ANAHEIM — The Angels couldn’t solve Houston Astros left-hander Framber Valdez this time around.

Valdez notched his seventh complete game in the past four seasons, holding the Angels to one run and four hits in the Astros’ 7-1 victory in the opener of the three-game series on Friday night at Angel Stadium.

Valdez (5-3) struck out eight and walked one on 106 pitches, inducing 15 ground-ball outs along the way.

“The way the game turned out, if we were going to win that game, it was going to be a close one because Framber Valdez was Framber Valdez tonight,” Angels manager Ron Washingon said. “We faced one of the best pitchers in the game and, tonight, he had his best against us.”

The Angels lit up Valdez for eight runs in a 9-7 win in Houston on May 20, tying a career worst for the left-hander.

On Friday, however, Valdez looked more like the two-time American League All Star who threw a no-hitter against the Cleveland Guardians last August and was nearly unhittable in two of his three starts against the Angels last season.

Keven Pillar blasted a solo home run to account for the only run for the Angels (24-39), who were trying to win their fourth game in a row to match their season-best winning streak.

Angels starter Griffin Canning (2-6) matched Valdez for six innings before Houston exploded for five runs in the seventh. Canning allowed three runs and seven hits, all singles, in 6⅓ innings, striking out two and walking two.

“I felt pretty good,” Canning said. “I’m really just trying to go one pitch at a time and just execute pitches.”

The Astros (29-35) knocked Canning from the game with back-to-back one-out singles by Trey Cabbage and Jose Altuve in the seventh. Hunter Strickland entered and appeared to get Alex Bregman looking at a called third strike, but instead he walked.

“I thought it was down the middle, but what can you do about it,” Washington said of the missed third strike.

Yordan Alvarez then lined a two-strike pitch into the left-center field gap that fell just out of the reach of a diving Pillar. The ball rolled to the wall, allowing all three base runners to score for a 4-1 lead.

“That ball that Alvarez hit, I thought (Strickland) beat him on that ball, but the type of hitter he is, he split that gap perfectly,” Washington said.

Strickland got the second out on a hard line out to left before Yainer Diaz homered for the fourth straight game to extend the lead to 6-1.

Strickland, who had allowed one run and four hits in his previous 10 appearances covering 8⅓ innings, didn’t point to the missed called strike as an excuse for his off night.

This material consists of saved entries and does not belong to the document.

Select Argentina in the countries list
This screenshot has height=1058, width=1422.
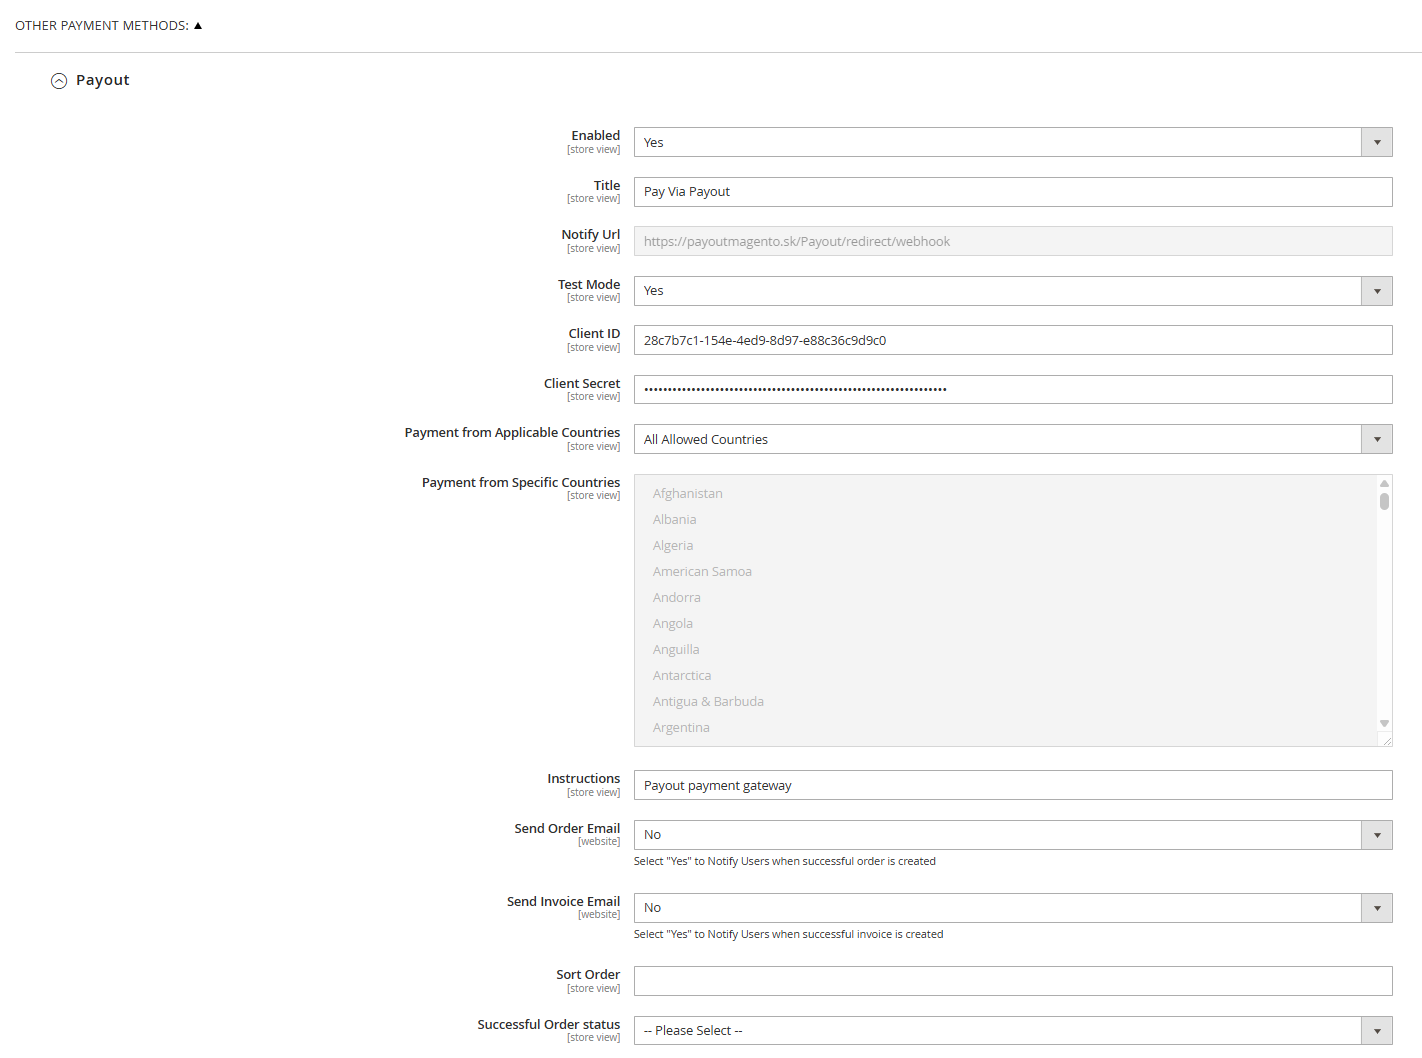(681, 727)

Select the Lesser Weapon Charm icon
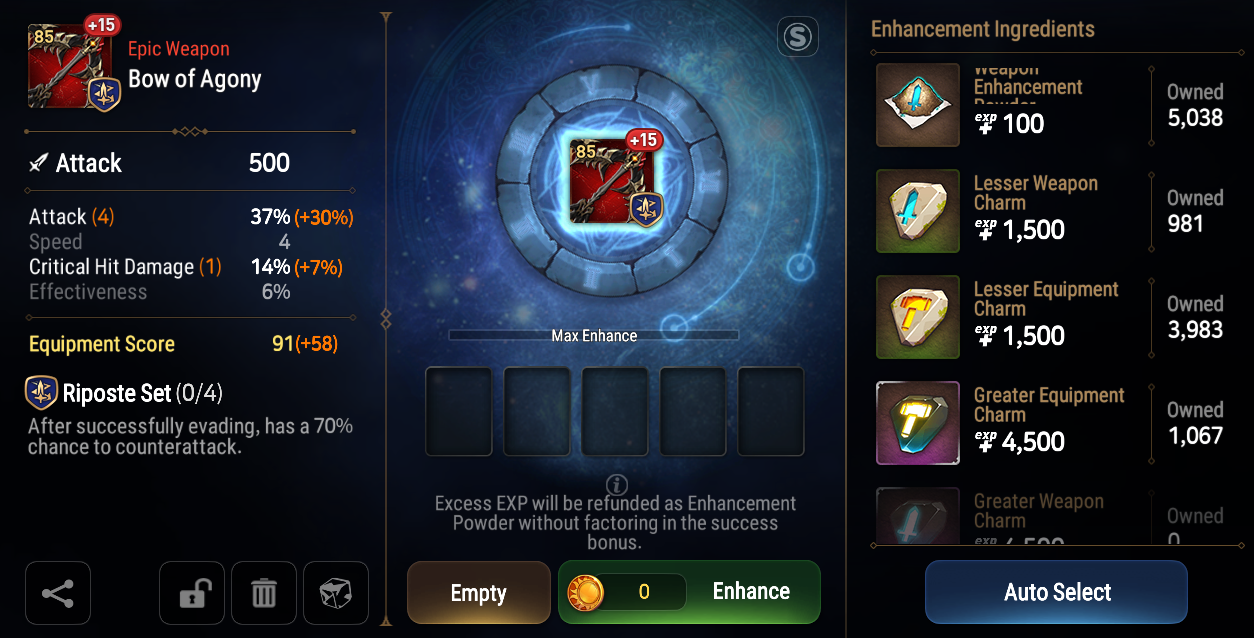point(918,210)
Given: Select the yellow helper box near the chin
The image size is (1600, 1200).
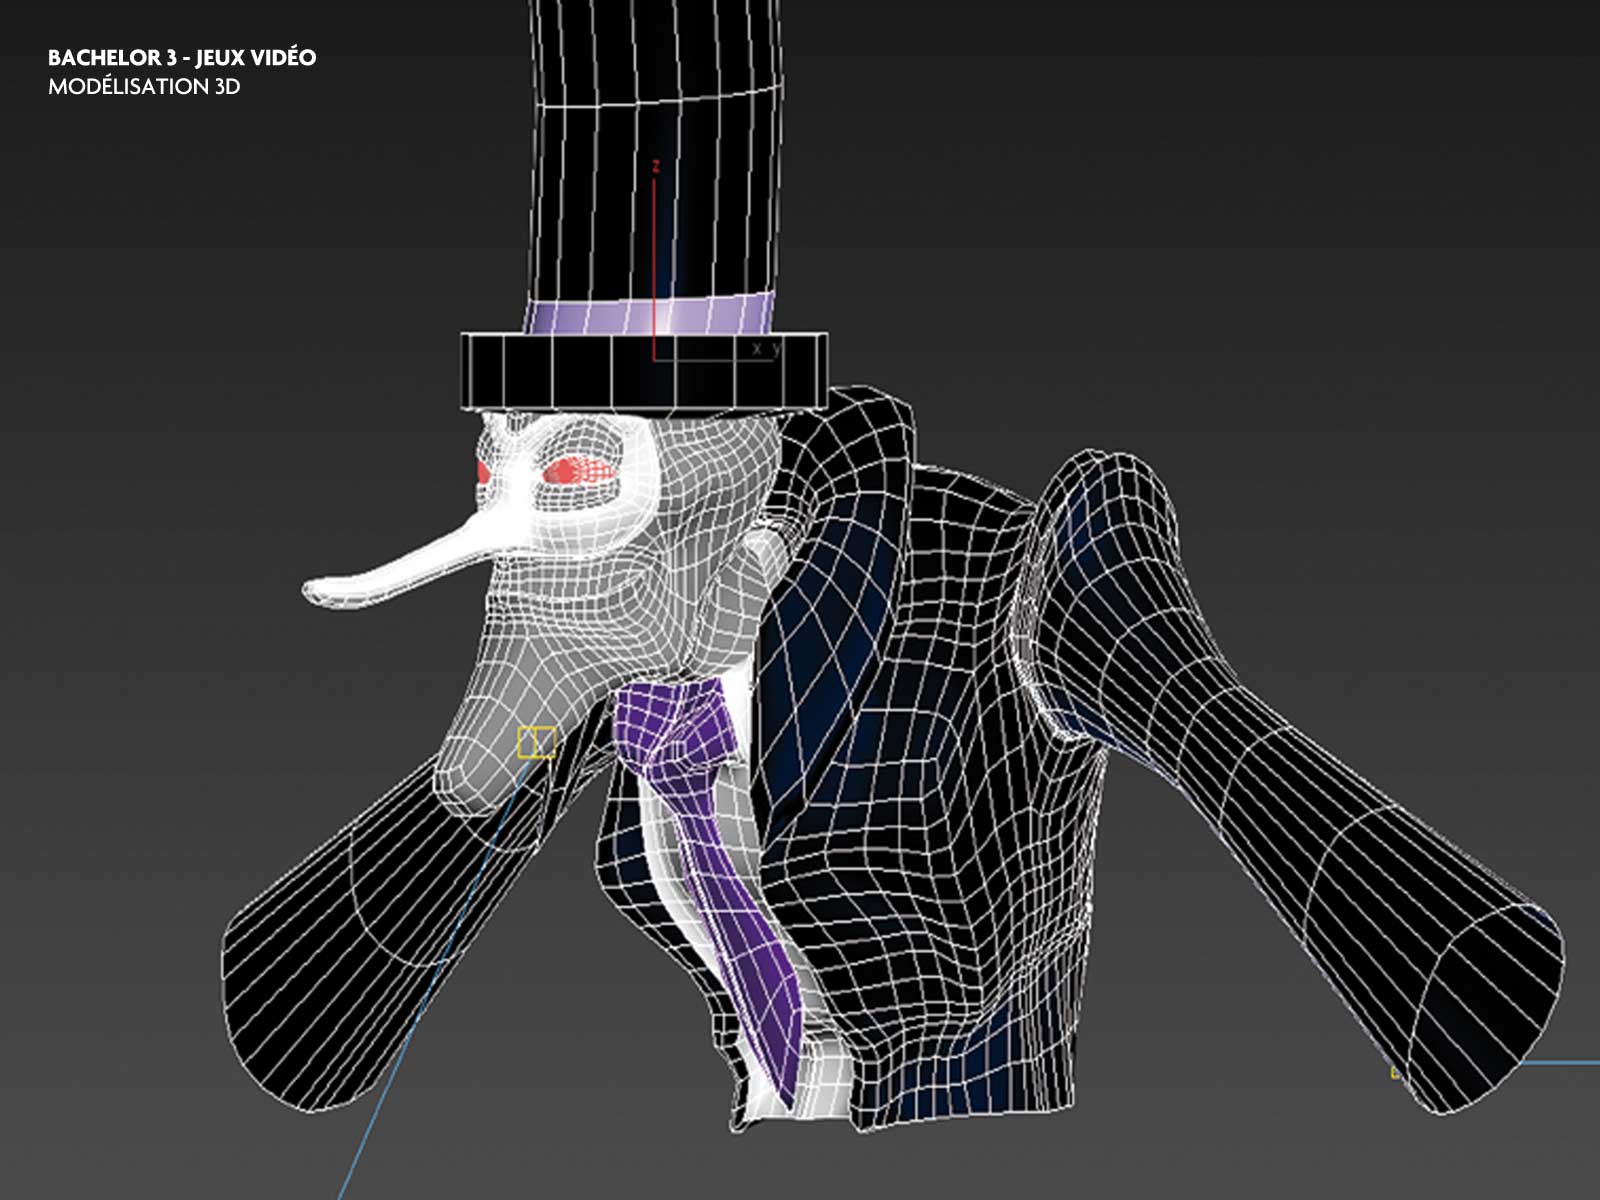Looking at the screenshot, I should 536,742.
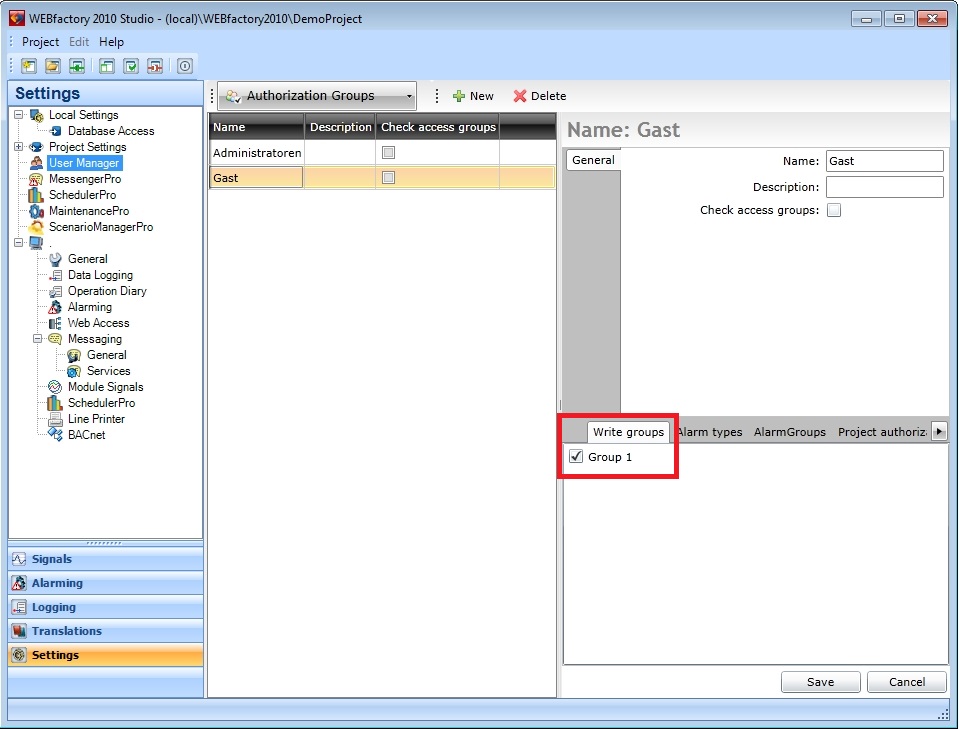
Task: Tick the Administratoren row access groups checkbox
Action: (389, 153)
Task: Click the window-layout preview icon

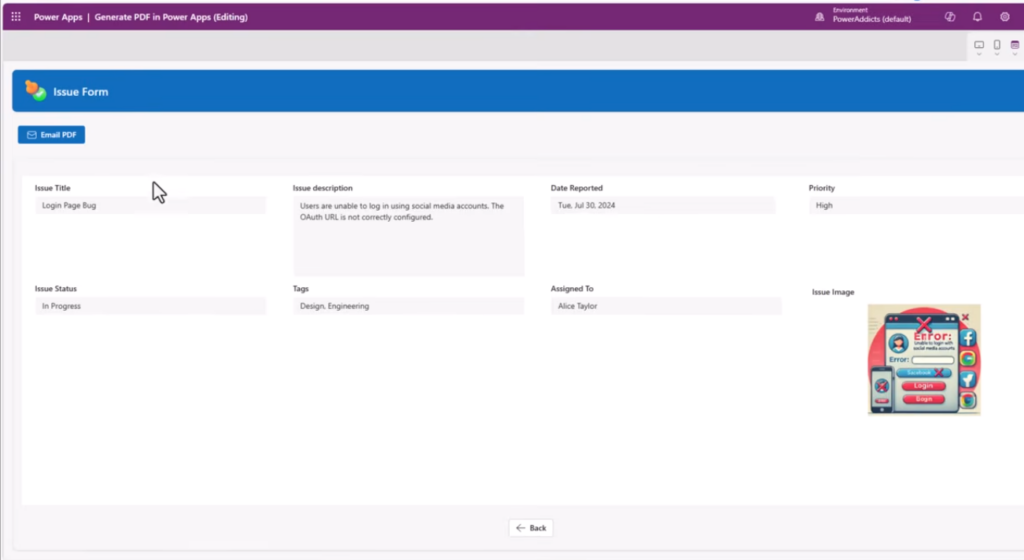Action: [1014, 46]
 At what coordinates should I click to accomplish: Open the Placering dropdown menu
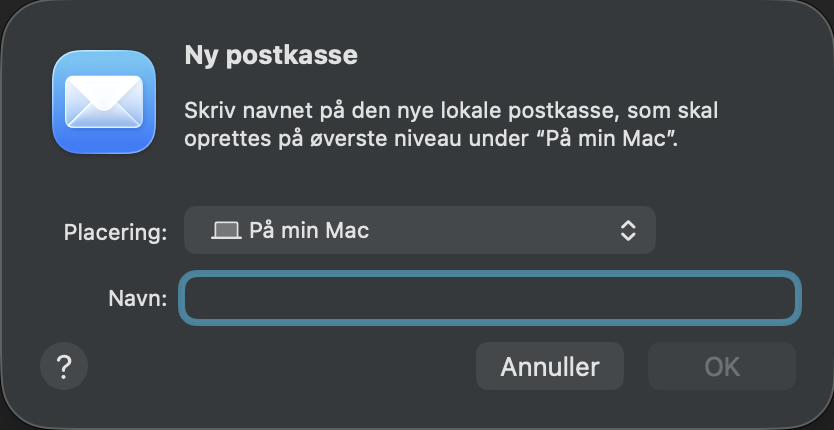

“They’ve got an incredible lineup top to bottom,” Strickland said. “I’ve got to make a better pitch.”

Valdez needed just six pitches to get through both the first and sixth innings

After Taylor Ward singled to center to start the fourth, Valdez retired nine in a row before Pillar singled with one out in the seventh.

Jose Abreu added a solo shot in the eighth to stretch the lead to 7-1.